Bridgewater and Thinking Machines Lab fine-tuned a Qwen3-235B model to 84.7% accuracy on financial document tasks. The model beats GPT, Gemini, and Claude at roughly one-fourteenth the cost, per the companies' internal evaluation.
Key facts
- Qwen3-235B fine-tuned to 84.7% accuracy on financial tasks.
- GPT, Gemini, Claude hit ~50% accuracy with basic prompts.
- Fine-tuned model costs 1/14th of frontier models.
- Bridgewater and Thinking Machines Lab led training.
- Training used proprietary investor judgments for labeling.
Bridgewater and Thinking Machines Lab—the startup from former OpenAI CTO Mira Murati—have fine-tuned a Qwen3-235B model for financial tasks. According to their own testing, the model hits 84.7 percent accuracy, beating Gemini, Claude, and GPT at roughly one-fourteenth of the cost. The numbers haven't been verified by anyone outside the two companies, though.
What the frontier models got wrong
The researchers defined six tasks drawn from an investor's daily routine. One example: deciding whether a financial article is relevant to an executive. Another: whether a central bank document signals the direction of future rate changes. For investors, these calls are trivial, but they can barely put their reasoning into words.
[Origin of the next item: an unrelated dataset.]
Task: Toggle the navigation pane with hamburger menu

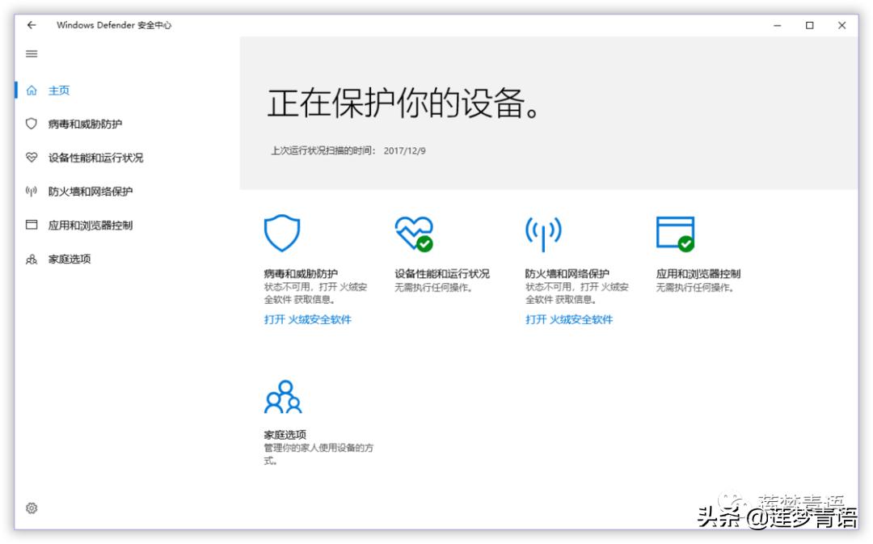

The report gives a telling example. A headline about Trump's claim to Greenland gets flagged as irrelevant, while Trump's threat of new China tariffs is highly relevant. Both touch on geopolitics and finance.
Frontier models failed in the authors' tests. Variants of Gemini, Claude, and GPT hit only about 50 percent accuracy with a basic prompt. Expert-written instructions and a three-tier rating system ("relevant and interesting," "relevant but uninteresting," "irrelevant") pushed accuracy into the mid-70s. That still fell short of the 80 percent threshold the authors set for trustworthy deployment.
Newer models barely improve per dollar, the report says. GPT 5.4 costs 43 percent more than 5.2 but is only marginally more accurate.
The secret sauce: proprietary investor judgment
The real value lives inside investors' heads. The solution was fine-tuning, retraining an open-weight model on proprietary examples. The key ingredient was the Bridgewater investors' judgment: At first, cheap outside contractors labeled the documents, but many of those labels were wrong. To avoid having expensive professionals review everything, the researchers used a workaround. A first model learned from the flawed labels and re-evaluated the same documents. Wherever the model and the original label disagreed, there was likely an error. Only those disputed cases went to investors for correction.

Training ran on the Tinker platform from Thinking Machines Lab, built on top of the open model Qwen3-235B.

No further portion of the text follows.